### Texte du document ###

Première stratégie: sacrifier la longévité pour se reproduire le plus rapidement possible. C’est la stratégie des espèces caractérisées par une croissance rapide, une maturité sexuelle précoce, une fécondité élevée, un faible investissement parental et une mortalité élevée. C’est le cas des moustiques ou des souris. «Le coût de la reproduction est très élevé, comme tous les parents le savent, note le biologiste avec un sourire. Un individu qui se reproduit met à mal sa capacité de maintenir ses tissus.»
Seconde stratégie: adopter un rythme plus lent. Ces espèces, dont la nôtre, se caractérisent par une croissance plus lente, une maturité sexuelle tardive, une faible fécondité, un investissement parental important et un taux de survie élevé. Elles vivent plus longtemps. «Évidemment, un éléphant ne peut pas décider de devenir une souris, souligne Denis Réale. Nous naissons avec ce programme génétique, même si on observe d’importantes variantes à l’intérieur d’une même espèce. Le petit ver C. elegans vit en moyenne quatre jours, mais certains mutants survivent jusqu’à 50 jours!»
Sénescence humaine
Notre espèce, de type lent, est aussi caractérisée par la période de sénescence qui marque la fin de sa trajectoire. «Pendant longtemps, les biologistes croyaient que la sénescence, qui se traduit par une baisse de la capacité de reproduction, ne touchait que les humains ou les animaux en captivité, dit Denis Réale. Même si ce phénomène est difficile à mettre en évidence, on sait aujourd’hui qu’on le retrouve aussi dans la nature. On l’observe chez les grands mammifères, mais aussi chez les ongulés ou même dans des espèces à durée de vie très courte comme les petits rongeurs ou certains oiseaux.»

### Données fournies ###

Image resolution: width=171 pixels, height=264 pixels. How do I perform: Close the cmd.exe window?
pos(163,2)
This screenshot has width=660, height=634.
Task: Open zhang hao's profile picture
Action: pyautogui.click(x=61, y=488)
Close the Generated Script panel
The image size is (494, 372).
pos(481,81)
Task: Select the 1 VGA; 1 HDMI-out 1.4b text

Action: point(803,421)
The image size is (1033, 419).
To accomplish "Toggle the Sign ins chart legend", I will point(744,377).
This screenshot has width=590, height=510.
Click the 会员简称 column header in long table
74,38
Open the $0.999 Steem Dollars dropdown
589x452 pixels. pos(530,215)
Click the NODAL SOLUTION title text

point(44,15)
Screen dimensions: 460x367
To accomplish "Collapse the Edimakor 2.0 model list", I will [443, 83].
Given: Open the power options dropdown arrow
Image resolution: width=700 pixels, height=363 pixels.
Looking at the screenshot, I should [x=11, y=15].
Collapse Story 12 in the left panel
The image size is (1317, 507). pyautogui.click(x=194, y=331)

###
### Données fournies ###

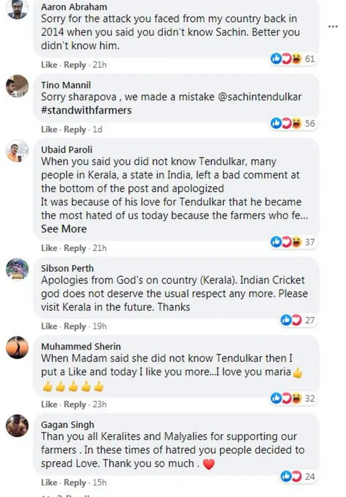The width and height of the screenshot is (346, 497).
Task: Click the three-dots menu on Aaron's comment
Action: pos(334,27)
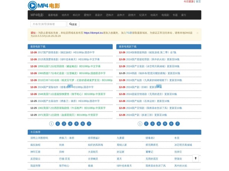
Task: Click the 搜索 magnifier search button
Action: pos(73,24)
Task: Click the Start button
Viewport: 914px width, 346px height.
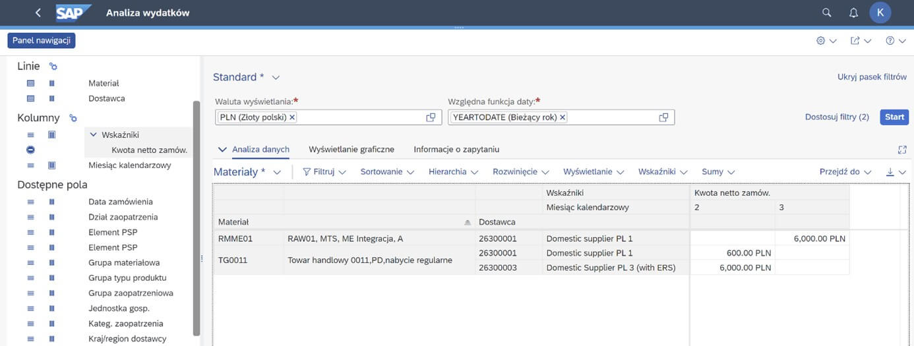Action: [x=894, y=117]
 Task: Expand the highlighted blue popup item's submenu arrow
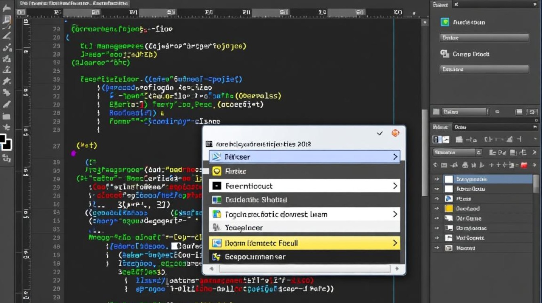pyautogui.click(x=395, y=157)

###
### Données fournies ###

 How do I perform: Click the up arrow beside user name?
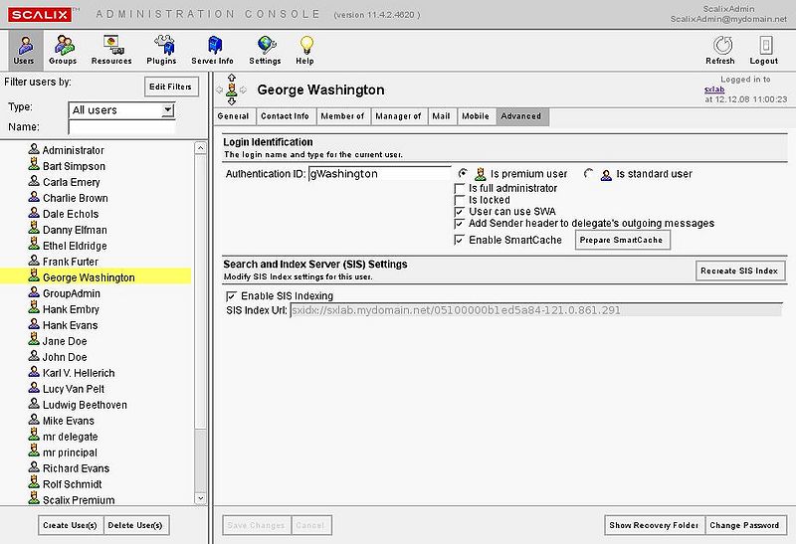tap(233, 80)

###

Reprenez le texte sur la longévité et la sénescence des espèces là où il s'arrête, et poursuivez-le. Les entrées forment un matériau à part, distinct du texte.

Votre réponse:
Si l’on constate un déclin dans la fréquence des naissances chez ces animaux, la ménopause semble un phénomène typiquement humain. Pour expliquer cette longue période pendant laquelle la femme survit à l’arrêt de sa capacité de reproduction, on a émis l’hypothèse de l’effet grand-maternel. «Selon cette hypothèse, la grand-mère, en participant aux soins de sa descendance, améliorerait les chances de survie et de reproduction de ses petits-enfants et ainsi la transmission de ses propres gènes», explique Denis Réale.
Transmettre nos gènes. C’est ce pourquoi tous les organismes vivants sont programmés. «Vieillir et mourir, cela fait peur, dit le professeur. Mais n’oublions pas que c’est grâce à la mort que nous sommes là. Sans la mort, il n’y aurait pas besoin de se reproduire. La mort est essentielle à la diversité des formes de vie.»
Pourquoi les chiens vivent-ils seulement 10 ans en moyenne?
Le professeur Denis Réale, du Département de sciences biologiques, répondait récemment à une question d’un auditeur de l’émission scientifique Les Années Lumières, à Radio-Canada. L’auditeur se demandait pourquoi les chiens vivent seulement 10 ans en moyenne, alors que le loup ou le chat ont une espérance de vie deux fois plus longue. Explication de Denis Réale: au cours du processus de domestication du loup pour en faire un animal domestique, le génome des différentes races a été considérablement appauvri, ce qui pourrait expliquer la longévité moindre des chiens, particulièrement ceux de certaines races.